Stéphane Blok : Lobotome…
Avec le printemps est arrivé le quatrième album du chanteur vaudois Stéphane Blok, qui participait récemment aux Francomanias de Bulle. «Lobotome»: une pépite inspirée et soigneusement taillée.
«Décalé volontaire», a dit de lui l’Hebdo. «Le Suisse discret», a répondu Libération. «Un Bernard Dimey venu dans notre fin de siècle», poétise Le Figaro. «Esthète du spleen», ont ajouté Les Inrockuptibles. Car, oui, la presse française s’intéresse aussi à Stéphane Blok. Qui, quant à lui, opte pour le «décalé volontaire».

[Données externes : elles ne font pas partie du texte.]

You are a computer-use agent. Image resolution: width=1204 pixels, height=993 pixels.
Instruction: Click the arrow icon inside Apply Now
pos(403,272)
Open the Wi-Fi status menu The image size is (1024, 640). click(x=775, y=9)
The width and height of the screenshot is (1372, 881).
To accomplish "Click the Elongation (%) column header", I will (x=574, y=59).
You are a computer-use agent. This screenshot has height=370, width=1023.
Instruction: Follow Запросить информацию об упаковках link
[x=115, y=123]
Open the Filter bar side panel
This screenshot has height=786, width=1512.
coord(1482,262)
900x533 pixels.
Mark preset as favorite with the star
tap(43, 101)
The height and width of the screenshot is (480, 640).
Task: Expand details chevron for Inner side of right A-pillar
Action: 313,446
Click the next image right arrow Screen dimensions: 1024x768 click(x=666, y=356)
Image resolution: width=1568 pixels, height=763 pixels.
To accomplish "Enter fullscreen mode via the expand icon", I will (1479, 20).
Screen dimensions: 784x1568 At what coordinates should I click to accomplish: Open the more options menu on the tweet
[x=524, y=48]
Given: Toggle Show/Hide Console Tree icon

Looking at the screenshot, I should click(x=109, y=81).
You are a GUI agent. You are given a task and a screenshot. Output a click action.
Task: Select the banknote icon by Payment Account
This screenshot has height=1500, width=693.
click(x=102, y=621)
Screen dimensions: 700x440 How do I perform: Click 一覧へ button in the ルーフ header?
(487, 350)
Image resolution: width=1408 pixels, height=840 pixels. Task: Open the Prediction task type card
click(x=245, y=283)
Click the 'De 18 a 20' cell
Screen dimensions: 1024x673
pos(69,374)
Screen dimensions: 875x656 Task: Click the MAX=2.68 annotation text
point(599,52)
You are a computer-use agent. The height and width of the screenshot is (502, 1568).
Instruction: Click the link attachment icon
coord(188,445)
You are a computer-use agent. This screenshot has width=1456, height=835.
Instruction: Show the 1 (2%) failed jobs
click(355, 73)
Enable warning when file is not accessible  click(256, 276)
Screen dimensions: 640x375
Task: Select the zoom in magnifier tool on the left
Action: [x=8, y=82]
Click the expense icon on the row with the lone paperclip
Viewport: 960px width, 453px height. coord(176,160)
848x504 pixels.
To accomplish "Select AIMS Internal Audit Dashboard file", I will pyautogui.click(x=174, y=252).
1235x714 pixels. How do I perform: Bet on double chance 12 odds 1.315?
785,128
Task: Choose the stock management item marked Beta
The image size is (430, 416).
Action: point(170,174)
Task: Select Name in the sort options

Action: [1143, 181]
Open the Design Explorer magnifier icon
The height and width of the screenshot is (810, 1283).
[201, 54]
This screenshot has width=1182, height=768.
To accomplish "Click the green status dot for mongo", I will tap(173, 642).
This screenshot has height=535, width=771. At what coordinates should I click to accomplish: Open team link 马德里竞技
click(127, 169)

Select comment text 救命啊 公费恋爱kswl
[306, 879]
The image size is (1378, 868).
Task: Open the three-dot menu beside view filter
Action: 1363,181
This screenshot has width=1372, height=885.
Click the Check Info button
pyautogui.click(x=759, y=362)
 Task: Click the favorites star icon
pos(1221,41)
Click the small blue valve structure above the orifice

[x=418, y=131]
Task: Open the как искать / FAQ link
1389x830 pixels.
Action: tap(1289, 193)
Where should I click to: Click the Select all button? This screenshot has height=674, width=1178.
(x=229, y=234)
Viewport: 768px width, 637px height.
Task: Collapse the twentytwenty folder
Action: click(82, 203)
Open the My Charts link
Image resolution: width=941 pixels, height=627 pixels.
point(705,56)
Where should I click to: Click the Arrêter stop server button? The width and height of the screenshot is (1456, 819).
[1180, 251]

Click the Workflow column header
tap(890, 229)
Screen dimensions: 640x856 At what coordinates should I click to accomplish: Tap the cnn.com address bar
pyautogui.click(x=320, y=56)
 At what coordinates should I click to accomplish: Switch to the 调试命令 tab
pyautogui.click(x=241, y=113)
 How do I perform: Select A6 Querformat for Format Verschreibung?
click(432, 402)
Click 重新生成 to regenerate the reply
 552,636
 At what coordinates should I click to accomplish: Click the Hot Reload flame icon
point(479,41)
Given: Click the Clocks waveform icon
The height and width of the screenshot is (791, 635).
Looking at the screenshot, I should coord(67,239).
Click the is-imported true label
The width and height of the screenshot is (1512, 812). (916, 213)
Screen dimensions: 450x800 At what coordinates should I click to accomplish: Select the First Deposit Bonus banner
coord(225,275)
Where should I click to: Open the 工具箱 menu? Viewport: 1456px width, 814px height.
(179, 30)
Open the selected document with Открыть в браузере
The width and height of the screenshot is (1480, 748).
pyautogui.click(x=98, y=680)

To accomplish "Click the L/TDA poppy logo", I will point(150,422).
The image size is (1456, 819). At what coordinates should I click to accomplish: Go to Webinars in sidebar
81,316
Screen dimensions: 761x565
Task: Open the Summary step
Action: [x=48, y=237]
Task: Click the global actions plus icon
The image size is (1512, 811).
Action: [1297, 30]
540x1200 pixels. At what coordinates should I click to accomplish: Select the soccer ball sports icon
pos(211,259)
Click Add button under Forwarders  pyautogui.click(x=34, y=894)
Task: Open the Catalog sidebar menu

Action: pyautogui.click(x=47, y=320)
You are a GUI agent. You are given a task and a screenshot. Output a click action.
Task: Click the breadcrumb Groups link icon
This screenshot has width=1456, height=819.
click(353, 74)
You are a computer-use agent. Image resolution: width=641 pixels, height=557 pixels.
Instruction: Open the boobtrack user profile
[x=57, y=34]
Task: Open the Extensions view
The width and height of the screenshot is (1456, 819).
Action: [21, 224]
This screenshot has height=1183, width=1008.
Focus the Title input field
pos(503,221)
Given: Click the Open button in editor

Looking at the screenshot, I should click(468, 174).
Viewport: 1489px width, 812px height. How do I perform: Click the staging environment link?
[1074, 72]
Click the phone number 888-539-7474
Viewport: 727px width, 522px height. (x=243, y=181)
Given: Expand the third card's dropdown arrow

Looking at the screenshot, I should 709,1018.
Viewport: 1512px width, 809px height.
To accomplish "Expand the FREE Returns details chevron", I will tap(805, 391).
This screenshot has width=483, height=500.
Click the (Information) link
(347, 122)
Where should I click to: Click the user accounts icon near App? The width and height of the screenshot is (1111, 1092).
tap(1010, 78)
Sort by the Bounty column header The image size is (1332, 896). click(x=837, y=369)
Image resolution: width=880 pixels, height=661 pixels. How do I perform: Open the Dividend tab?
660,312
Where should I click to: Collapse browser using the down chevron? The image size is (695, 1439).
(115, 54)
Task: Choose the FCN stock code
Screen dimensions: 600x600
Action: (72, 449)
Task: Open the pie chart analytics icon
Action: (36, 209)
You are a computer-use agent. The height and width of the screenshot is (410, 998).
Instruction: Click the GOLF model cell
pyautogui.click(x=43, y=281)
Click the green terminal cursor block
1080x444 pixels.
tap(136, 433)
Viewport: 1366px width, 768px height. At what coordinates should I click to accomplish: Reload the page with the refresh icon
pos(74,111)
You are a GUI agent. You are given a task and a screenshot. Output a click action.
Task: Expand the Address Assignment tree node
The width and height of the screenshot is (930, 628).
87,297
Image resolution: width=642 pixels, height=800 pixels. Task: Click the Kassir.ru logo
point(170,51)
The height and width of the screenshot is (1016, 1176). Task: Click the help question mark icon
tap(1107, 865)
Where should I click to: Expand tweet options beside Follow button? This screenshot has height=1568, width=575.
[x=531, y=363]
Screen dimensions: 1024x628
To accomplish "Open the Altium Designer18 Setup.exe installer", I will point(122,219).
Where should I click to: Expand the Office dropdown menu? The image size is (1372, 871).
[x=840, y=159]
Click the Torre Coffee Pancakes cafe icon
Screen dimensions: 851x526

Un pied à Lausanne, l’autre à Paris, car son nouvel album est produit par «Boucherie Productions», qui avait déjà racheté les droits des deux précédents. Avoir un label derrière soi, cela a-t-il changé quelque chose à la façon d’approcher un nouvel disque? «Cela donne plus de moyens: on a enregistré cet album en trois mois. Et Boucherie a tenu le rôle d’oreille extérieure, ce qui était très agréable. Boucherie n’impose pas son avis; c’est du conseil, toujours très intelligemment donné.»
D’un album à l’autre, la couleur des pochettes change: gris pour «Esperanza Nicolasohn»(1994), bleu pour «Les Hérétiques»(1996), jaune pour «Le principe du sédentaire» (1998), rouge pour «Lobotome». Une façon de marquer à la fois la rupture… et la continuité.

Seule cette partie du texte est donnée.